Cuando el usurero soy yo

A partir de la lectura colectiva de la Divina Comedia

Dibuja: Maru Ceballos

Infierno. Canto 17. Es un canto lleno de intensidad para todos los sentidos. Dante nos sumerge en la geografía del infierno como en ningún otro, nos la hace vivir junto con Dante La descripción del miedo por comparación a otros que han volado y caído, el vértigo de no ver nada, solo sentir el aire, el lomo de Gerión y el agua caer al abismo…

Pero antes de emprender el vuelo, Dante visita a los usureros. Allí sentados, como estuvieron en vida, esperando que su dinero se multiplique sin hacer nada. Se asocia en general el trabajo a un valor, no sólo al económico sino sobre todo porque provoca bienestar. Producir algo genera satisfacción. Usura es enajenar al otro de ese bienestar; explotar su necesidad en pos de nuestro bienestar netamente material. Pienso en la usura del mundo de hoy, donde el que explota no sólo somete a la miseria a millones de personas, sino que nos hace cómplices de su usura cuando le compramos los productos. Cuando caemos en las redes del consumo de productos que no necesitamos, somos también, en cierta forma, usureros indirectos. Disfrutamos de lo que a otros les ha costado mucho sacrificio, y sobre todo, de lo que los que lo hicieron no disfrutarán nunca.
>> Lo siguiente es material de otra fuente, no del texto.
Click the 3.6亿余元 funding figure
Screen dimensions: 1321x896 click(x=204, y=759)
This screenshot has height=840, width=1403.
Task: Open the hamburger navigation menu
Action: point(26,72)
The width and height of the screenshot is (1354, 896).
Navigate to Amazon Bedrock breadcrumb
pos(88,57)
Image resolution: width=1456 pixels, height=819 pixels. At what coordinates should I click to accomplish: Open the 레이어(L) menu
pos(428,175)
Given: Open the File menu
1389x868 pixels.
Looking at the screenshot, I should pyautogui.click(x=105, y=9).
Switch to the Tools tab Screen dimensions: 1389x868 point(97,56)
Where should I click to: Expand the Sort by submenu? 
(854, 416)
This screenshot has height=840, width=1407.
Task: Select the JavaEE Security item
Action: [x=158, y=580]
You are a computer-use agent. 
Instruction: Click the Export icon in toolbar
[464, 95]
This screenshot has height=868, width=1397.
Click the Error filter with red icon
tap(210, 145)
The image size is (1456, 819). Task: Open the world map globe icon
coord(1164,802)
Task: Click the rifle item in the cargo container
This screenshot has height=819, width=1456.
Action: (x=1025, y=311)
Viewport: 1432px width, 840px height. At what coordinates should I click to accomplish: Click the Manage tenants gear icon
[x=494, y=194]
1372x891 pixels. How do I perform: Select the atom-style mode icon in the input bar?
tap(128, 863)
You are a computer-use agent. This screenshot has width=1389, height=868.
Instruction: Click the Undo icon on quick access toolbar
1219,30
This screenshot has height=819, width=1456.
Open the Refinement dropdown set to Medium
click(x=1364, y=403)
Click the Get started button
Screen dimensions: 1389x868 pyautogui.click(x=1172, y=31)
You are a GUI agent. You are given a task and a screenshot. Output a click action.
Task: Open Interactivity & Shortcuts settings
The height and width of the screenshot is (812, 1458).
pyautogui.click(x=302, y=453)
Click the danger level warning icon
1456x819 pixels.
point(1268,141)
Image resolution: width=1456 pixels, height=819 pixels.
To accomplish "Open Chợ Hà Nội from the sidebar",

Muchas veces me pregunto cómo escapar de esa cadena de usura en la que estamos metidos en la globalización capitalista de hoy. Lo confieso: es uno de los grandes dilemas existenciales de mi vida. Tal vez el primer paso sea la conciencia…

Me gusta porque cada día leo el canto y se me disparan reflexiones que terminan en cualquier lado… creo que es el valor de leer, y de leer así, pausado, un canto por día, con tiempo para masticarlo bien, desmenuzarlo en conjunto. Enriquece mucho, permite no sólo aprender de los que saben y comentan, sino hacer un ejercicio de instrospección sobre el tema que se plantea.